This article is from the Alternative Medicine Therapies guide.
Guided imagery is the conscious use of the imagination to create positive images ("healing visualizations") in order to bring about healthful changes in both the body and the mind. Creating mental images is nothing new for most people. Everyone has daydreams, perhaps of a set of new clothes or of winning the lottery. Guided imagery takes this natural process a step further. By working with a trained therapist, or using special audiotapes, you can learn to communicate more effectively with your unconscious mind, requesting that your body function in an optimal and healthy way.
The belief that the power of imagination can help people heal has ancient roots. Traditional folk healers known as shamans used guided imagery to treat ailments. In Eastern medicine, envisioning well-being has always been an important part of the therapeutic process. In Tibetan medicine in particular, creating a mental image of the healing god would improve the patient's chances for recovery. The ancient Greeks, including Aristotle and Hippocrates ("father of modern medicine") also had their patients use forms of imagery to help them heal.

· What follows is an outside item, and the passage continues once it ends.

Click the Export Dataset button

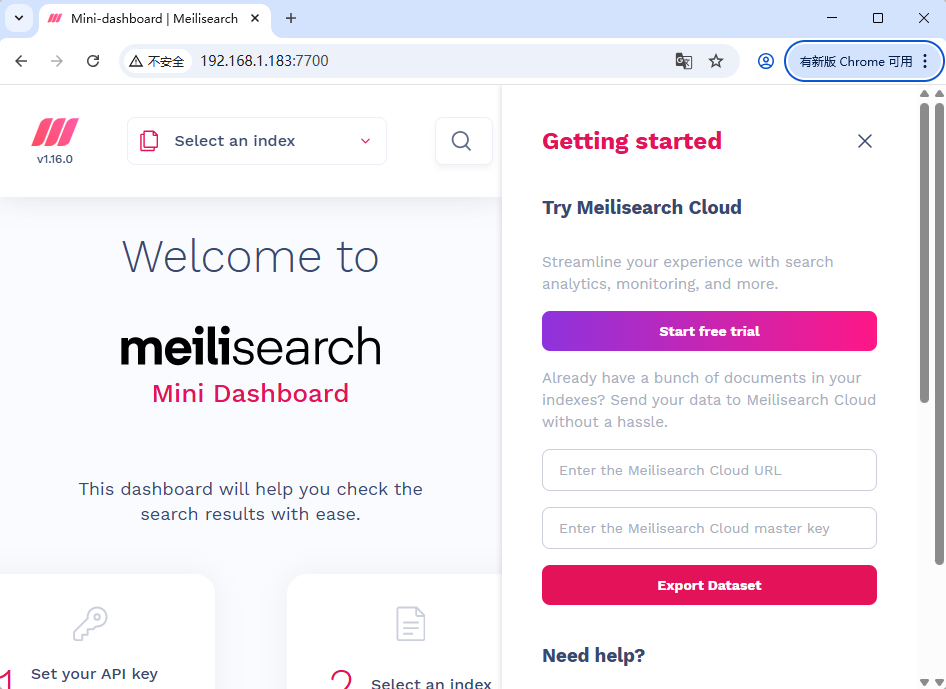(x=708, y=585)
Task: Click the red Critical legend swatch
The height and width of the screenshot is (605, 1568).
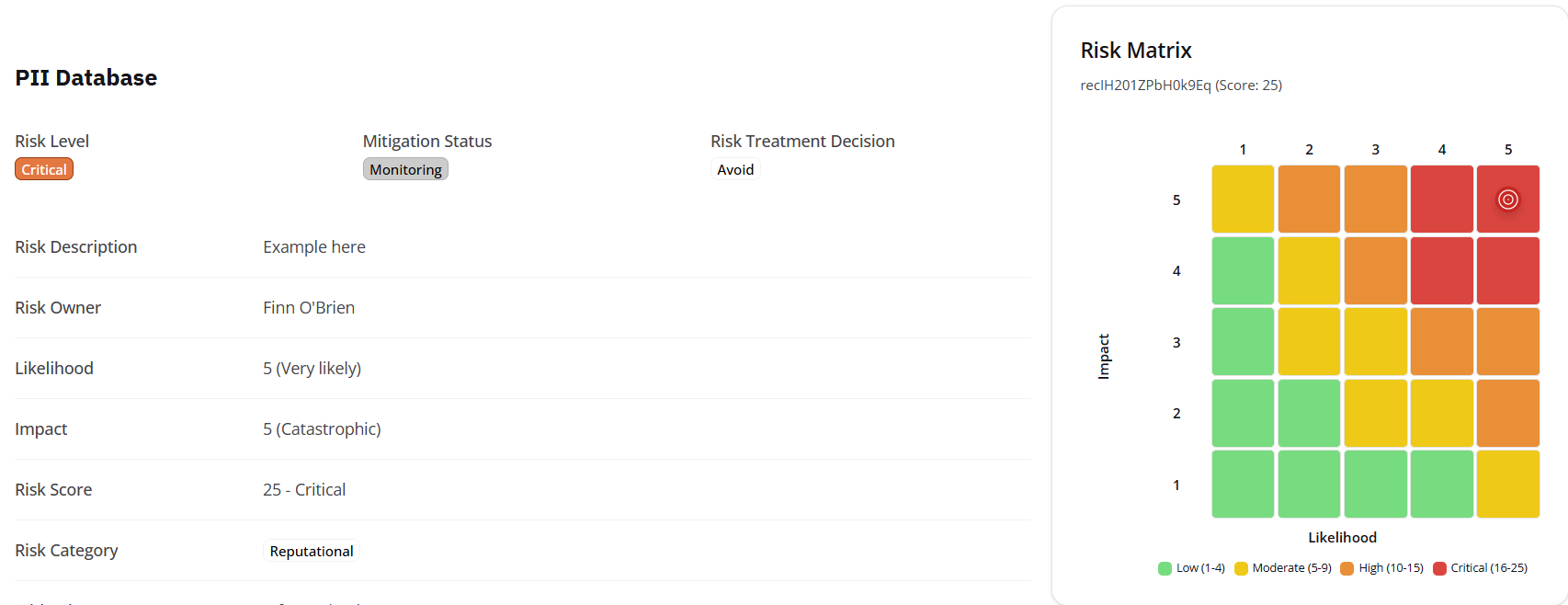Action: [x=1439, y=568]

It was not until the 1960s, however, that psychologists exploring the emerging field of biofeedback first began to appreciate the powers of the mind on the physical body. Through biofeedback, they could teach patients to slow heart rate, lower blood pressure, or open lungs stricken with asthma. Then, in the 1970s, O. Carl Simonton, M.D., chief of Radiation Therapy at Travis Air Force base in Fairfield, California, and psychotherapist Stephanie Matthews-Simonson, devised a program--today known as the Simonton method--that utilized guided imagery to help his cancer patients. The patients pictured their white blood cells attacking their cancer cells (sometimes in scenes that resembled the popular video game "Pac-Man"). Simonton found that the more vivid the images his patients used (for example, ravenous sharks attacking feeble little fish), the better the process worked.
Since then, a good deal of research into mind-body connections has appeared in mainstream medical literature. And while many conventional physicians remain skeptical that the mind has an actual physical effect on the reversal of an illness, guided imagery (often conducted by psychiatrists or psychologists) is now used in many medical inpatient and outpatient programs throughout the world. Furthermore, many holistically oriented psychologists and other counselors routinely employ guided imagery for stress reduction, smoking cessation, weight reduction, immune stimulation, and the relief of both physical and emotional illness.